======== Available data

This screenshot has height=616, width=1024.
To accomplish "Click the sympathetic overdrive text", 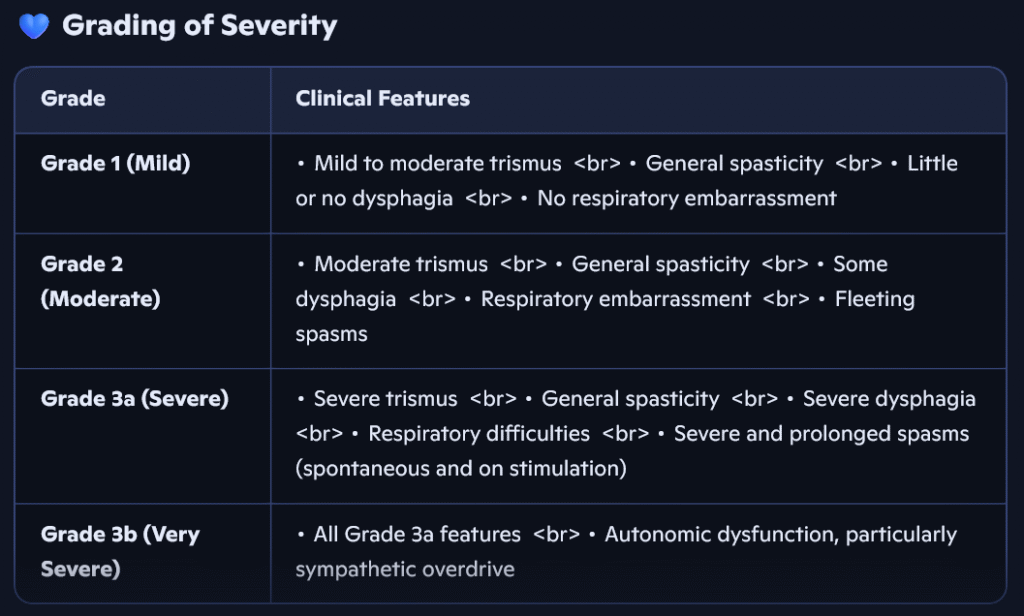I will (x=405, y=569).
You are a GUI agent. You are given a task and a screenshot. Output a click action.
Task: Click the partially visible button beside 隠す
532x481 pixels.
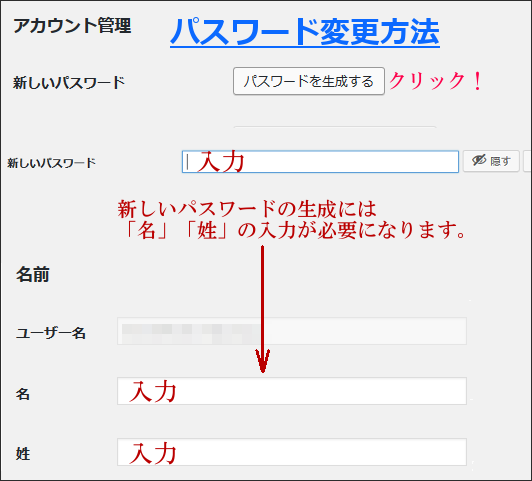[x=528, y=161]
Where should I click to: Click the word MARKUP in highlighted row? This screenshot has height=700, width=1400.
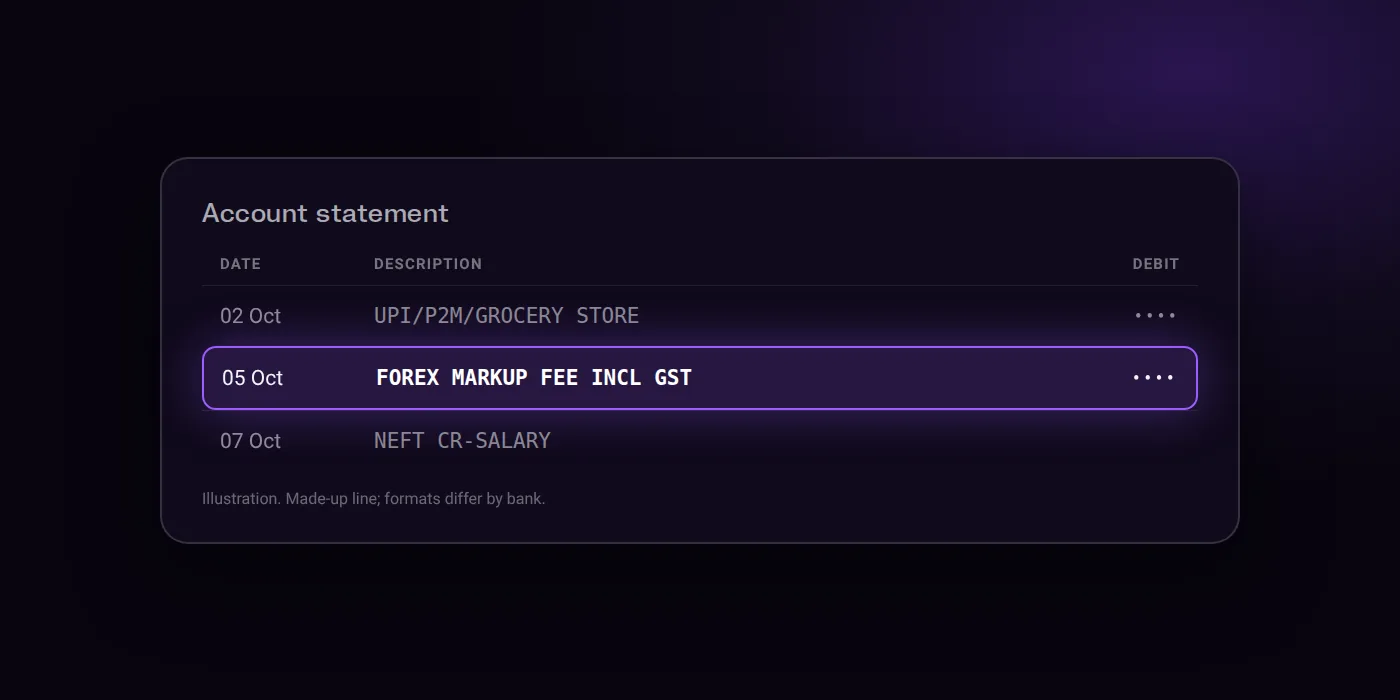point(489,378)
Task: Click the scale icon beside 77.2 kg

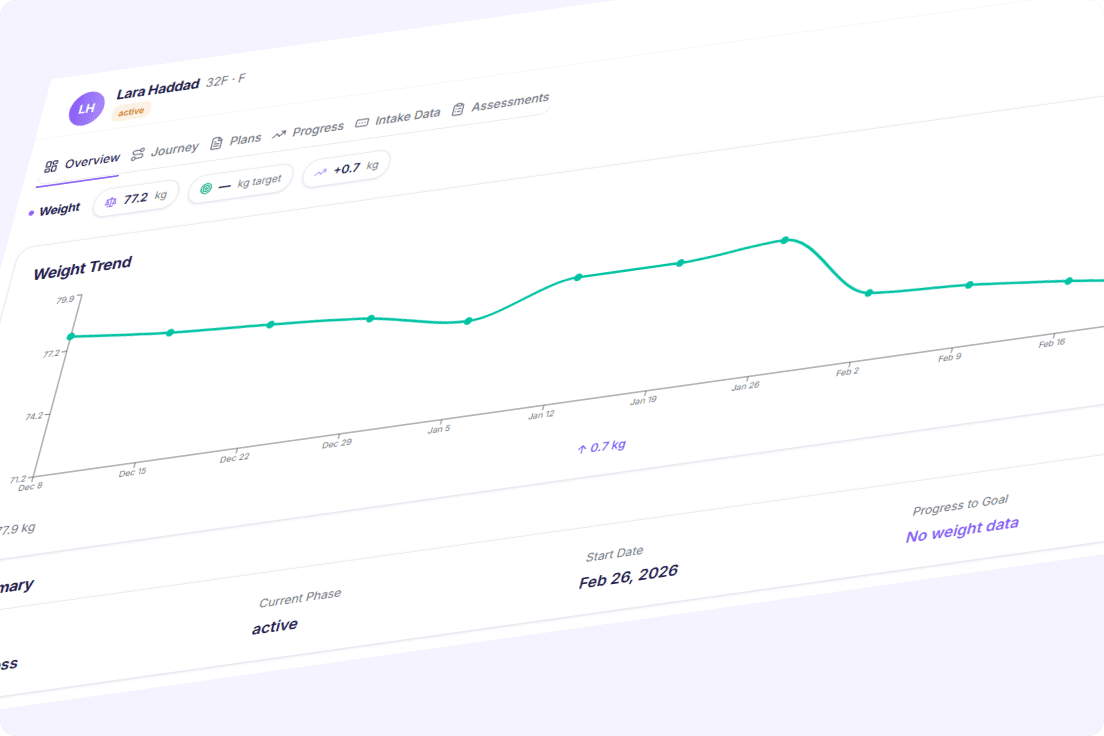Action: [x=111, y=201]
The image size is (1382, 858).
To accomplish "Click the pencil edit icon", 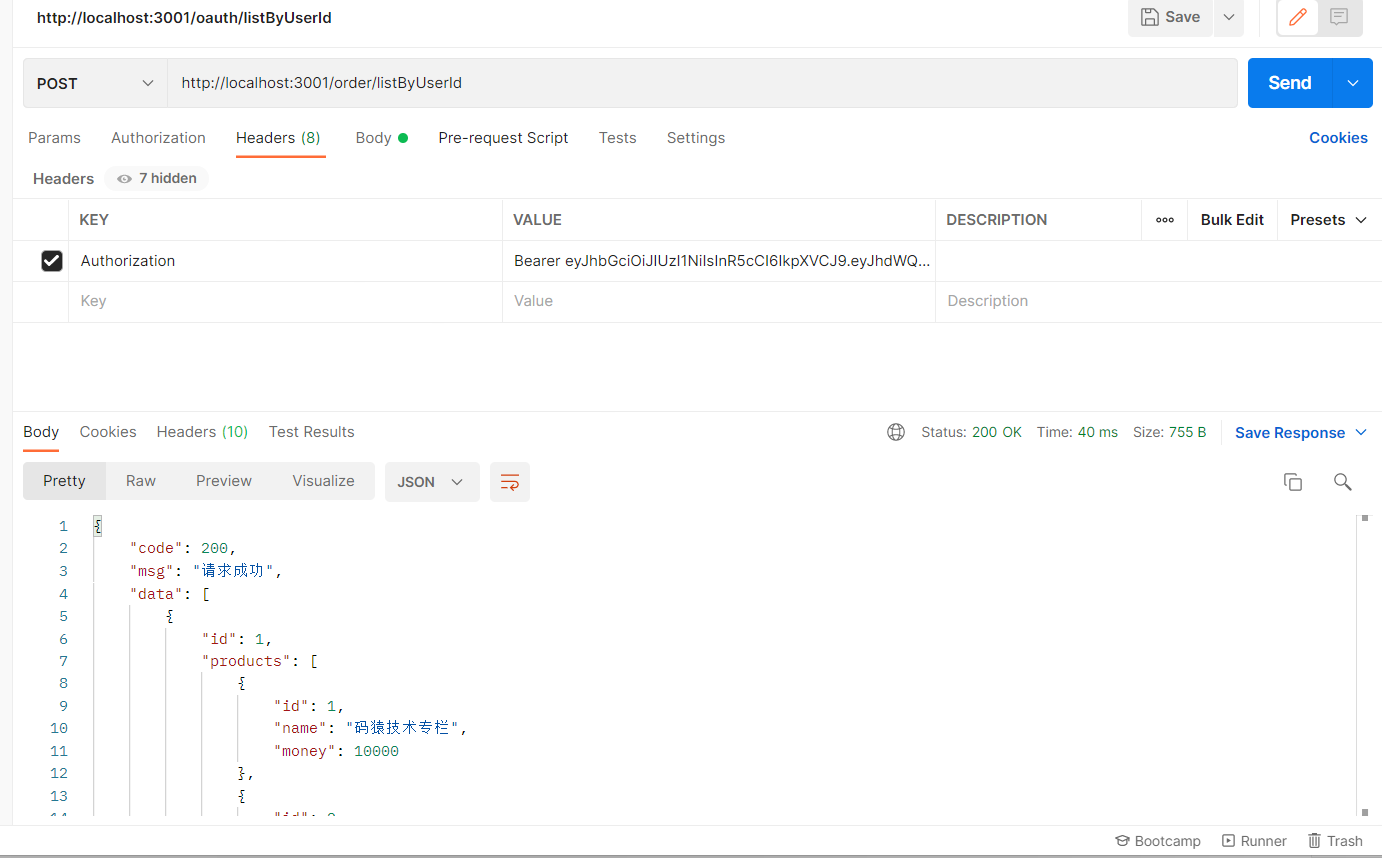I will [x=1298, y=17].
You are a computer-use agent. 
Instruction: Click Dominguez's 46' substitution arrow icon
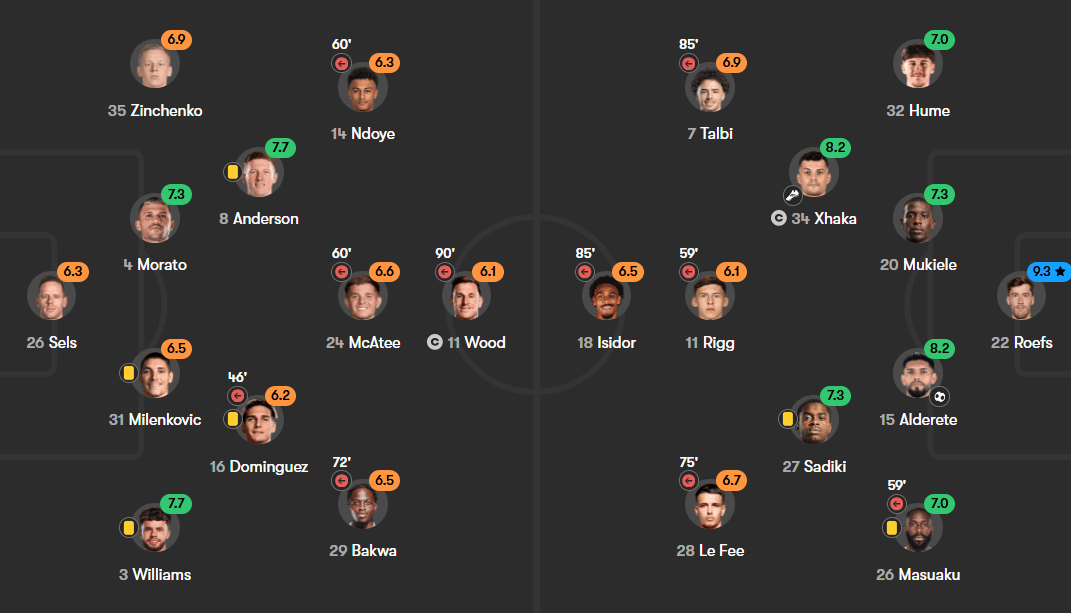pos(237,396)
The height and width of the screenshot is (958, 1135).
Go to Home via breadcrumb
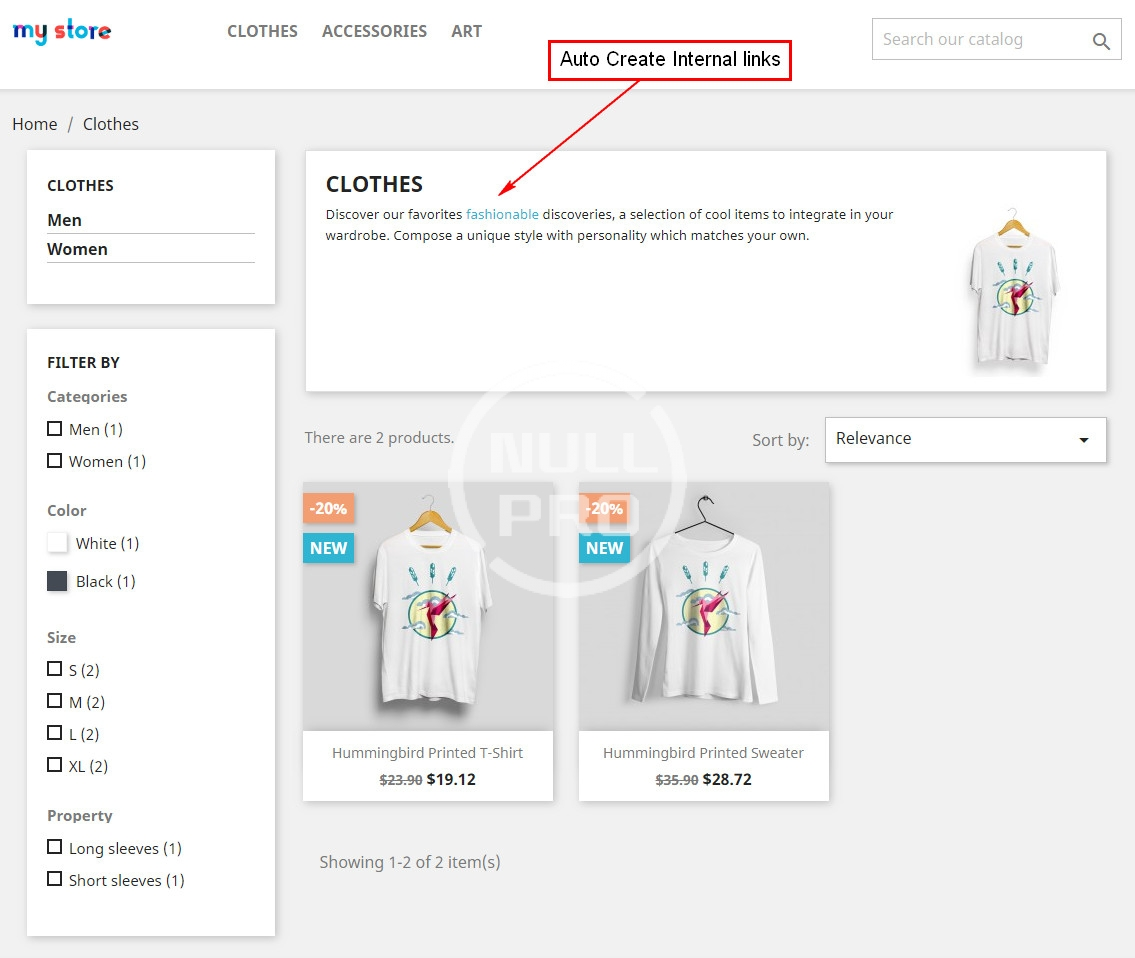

================

◆ What to produce
Work out how many lines above have the string "agent" in them, and give only the number.

◆ Result of this task
2